Describe the solution you'd like When I look at the code, I see that the XmlDocument class is used for the GEDCOM to XML conversion, and then again to read all sources, persons, etc. from that XmlDocument and store all relevant data in custom lists and dictionaries.

It appears that reading from XmlDocument objects is quite slow, and can be improved by a factor of 6 to 10 by using XDocument and XElement. And although this is just the reading part, my tests show that data storage is so fast, that I think that conversion to XDocument and XElement will still result in an obvious gain.

Describe alternatives you've considered Reading that ' the XML is loaded and parsed then discarded ' confirmed that there may be an even faster way, which is skipping the XML conversion alltogether, and using a new GEDCOM parser, that writes to the internal data structures right away.

Additional context Some modern suggestions for parsers written in C# are:

  1. https://github.com/jaklithn/GedcomParser
  2. https://github.com/TheGeneGenieProject/GeneGenie.Gedcom
ShammyLevva commented 3 years ago

Sounds interesting the XMLDocument processing has been in the code forever as basically that's at the core of the app, read the data and parse it into the structures ready for processing.

The thought behind using an XML parser originally was the ability to use xpath to pickout groups of data without having to iterate over the file. So that might be a factor to consider. Something that efficiently can pick data from parts of the file as required.

ennoborg commented 3 years ago

Using XDocument in the parser had less effect than I expected, so I am now concentrating on using the GeneGenie.Gedcom component, and that works much better for me. With that in place, I should be able convert your objects to wrappers for the ones loaded by the parser, which would result in less copying, and better performance.

This is a work in progress, with the Individual mostly done. My next focus is facts.

ShammyLevva commented 2 years ago

It may be worth also observing the newly released standard v7.0 https://gedcom.io/specs/ as that might throw up issues with GEDCOM parsers.

ennoborg commented 2 years ago

Any idea how much of that already exists in the wild?

ShammyLevva commented 2 years ago

My guess would be 0% of commercial products only development software. However it’s likely with the focus on including media and linking to URLs and html in comments it would become common enough. It would only take something like FTM 2022 to adopt this as an export format and it’s a game changer in terms of having a backup including media.
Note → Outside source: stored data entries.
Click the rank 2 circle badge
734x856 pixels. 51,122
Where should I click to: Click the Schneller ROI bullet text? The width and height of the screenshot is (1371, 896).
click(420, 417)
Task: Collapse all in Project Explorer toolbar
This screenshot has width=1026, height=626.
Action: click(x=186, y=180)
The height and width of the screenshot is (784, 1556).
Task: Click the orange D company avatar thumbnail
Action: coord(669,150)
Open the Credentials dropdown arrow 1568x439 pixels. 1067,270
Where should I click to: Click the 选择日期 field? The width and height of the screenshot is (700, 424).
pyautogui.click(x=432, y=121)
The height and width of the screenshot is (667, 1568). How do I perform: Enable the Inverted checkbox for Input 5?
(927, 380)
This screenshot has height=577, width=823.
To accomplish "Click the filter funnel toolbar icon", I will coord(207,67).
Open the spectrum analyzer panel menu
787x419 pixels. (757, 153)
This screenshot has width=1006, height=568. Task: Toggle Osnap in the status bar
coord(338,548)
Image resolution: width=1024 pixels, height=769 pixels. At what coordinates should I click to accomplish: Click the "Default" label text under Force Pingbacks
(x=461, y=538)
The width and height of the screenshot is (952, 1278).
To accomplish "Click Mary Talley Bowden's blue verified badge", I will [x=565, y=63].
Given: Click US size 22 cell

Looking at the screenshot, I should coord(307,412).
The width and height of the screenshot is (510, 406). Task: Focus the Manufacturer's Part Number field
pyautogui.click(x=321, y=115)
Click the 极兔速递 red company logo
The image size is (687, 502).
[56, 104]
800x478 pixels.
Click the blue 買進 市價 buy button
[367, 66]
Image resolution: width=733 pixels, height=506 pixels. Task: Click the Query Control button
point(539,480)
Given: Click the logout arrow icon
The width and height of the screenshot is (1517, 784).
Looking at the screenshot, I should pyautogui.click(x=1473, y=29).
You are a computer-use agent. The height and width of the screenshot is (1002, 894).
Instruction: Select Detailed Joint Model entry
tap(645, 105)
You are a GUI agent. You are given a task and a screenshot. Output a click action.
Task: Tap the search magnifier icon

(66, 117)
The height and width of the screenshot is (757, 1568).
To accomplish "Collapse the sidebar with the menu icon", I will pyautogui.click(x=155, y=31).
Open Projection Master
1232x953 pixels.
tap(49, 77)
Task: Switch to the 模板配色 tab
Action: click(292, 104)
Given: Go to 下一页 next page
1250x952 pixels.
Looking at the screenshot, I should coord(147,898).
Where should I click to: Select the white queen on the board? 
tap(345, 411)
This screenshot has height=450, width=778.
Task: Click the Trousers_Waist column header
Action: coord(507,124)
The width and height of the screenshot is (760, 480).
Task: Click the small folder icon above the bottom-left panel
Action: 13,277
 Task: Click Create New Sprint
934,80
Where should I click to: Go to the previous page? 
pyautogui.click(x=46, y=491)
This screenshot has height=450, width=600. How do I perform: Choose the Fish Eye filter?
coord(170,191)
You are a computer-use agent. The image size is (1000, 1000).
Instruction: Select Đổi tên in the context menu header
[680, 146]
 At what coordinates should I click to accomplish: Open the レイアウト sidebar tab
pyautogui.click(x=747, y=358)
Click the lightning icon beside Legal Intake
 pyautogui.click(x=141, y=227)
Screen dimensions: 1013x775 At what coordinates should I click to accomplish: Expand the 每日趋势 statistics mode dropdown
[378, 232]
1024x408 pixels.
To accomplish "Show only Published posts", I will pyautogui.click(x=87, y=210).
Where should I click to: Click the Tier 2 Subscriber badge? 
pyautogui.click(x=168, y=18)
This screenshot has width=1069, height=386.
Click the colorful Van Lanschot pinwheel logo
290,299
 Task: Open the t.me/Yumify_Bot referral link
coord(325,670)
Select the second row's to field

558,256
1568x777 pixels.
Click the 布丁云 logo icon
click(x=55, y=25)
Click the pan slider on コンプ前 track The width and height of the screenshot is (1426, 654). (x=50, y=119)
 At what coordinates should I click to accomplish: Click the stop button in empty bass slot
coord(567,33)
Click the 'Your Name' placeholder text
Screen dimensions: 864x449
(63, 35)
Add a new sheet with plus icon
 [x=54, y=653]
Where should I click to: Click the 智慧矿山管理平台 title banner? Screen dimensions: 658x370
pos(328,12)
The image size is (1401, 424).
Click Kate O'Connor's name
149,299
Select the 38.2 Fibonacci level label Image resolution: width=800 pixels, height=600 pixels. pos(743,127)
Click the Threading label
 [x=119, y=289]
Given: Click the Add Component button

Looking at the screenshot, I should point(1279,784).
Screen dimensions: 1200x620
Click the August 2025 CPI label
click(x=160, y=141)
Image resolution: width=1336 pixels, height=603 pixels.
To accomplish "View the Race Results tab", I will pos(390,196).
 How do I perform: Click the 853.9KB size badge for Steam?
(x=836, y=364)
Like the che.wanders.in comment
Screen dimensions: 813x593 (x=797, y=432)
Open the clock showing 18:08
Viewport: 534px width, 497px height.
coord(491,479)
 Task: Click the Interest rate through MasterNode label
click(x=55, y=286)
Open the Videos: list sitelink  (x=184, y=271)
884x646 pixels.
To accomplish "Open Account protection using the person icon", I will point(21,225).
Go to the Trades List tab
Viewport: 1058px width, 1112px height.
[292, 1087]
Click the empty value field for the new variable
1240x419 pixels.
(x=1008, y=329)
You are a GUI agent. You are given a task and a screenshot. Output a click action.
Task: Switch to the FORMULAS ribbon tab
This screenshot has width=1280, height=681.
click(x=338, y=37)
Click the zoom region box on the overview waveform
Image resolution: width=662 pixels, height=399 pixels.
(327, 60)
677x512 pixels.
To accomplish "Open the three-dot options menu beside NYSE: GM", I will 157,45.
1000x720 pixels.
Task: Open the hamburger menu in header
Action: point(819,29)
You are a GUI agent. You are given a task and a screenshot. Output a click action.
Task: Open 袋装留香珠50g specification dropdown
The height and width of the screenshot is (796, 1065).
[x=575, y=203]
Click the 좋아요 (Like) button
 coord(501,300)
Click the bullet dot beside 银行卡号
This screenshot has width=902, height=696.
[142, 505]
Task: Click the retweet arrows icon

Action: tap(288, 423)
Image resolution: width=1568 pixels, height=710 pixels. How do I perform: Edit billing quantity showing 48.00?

Software like Family Historian whose database is GEDCOM may be one of the first to make the move as they already have plugins that do a lot of this sort of thing.

ennoborg commented 2 years ago

Well, guess what, the 1st product is there, see:

https://chronoplexsoftware.com/blog/index.htm

from which I quote

My Family Tree 11.0 now available Today we are excited to announce the release of My Family Tree 11 available now from the latest updates page.

This major release adds full support for GEDCOM 7.0 which introduces a number of incredibly useful features for users of genealogy applications and services.

My Family Tree is the 1st useful program that shows up in the Microsoft Store when you let Windows search for applications that read GEDCOM files.

ShammyLevva commented 2 years ago

That’s good they are nice n quick off the mark. I suspect though that adoption rates will remain low until some of the majors update like FTM, RootsMagic, Legacy, Ancestry, Family Historian etc. Although I do wonder if Ancestry will drag their heels as not being able to download your tree, media and all, from Ancestry is a major factor in their subscriber retention.

ennoborg commented 2 years ago

H'm, yes, it depends. For Gramps, we have our own backup format with and without media, so we don't really need this, yet.

Downloading your tree from Ancestry with media is quite easy, when you use Rootsmagic, so avoiding GEDCOM 7 won't really help for retention.

ShammyLevva commented 2 years ago

Yes both FTM and Rootsmagic allow sync and download of media. my point was that Ancestry dont currently make it easy to even download a GEDCOM its somewhat hidden away in a maze of twisty menus all alike (bonus points for getting the reference). Since they rely on 3rd parties to add that functionality and for text only its somewhat hidden, I was thinking it would not be surprising if it took them some years to adopt a new standard.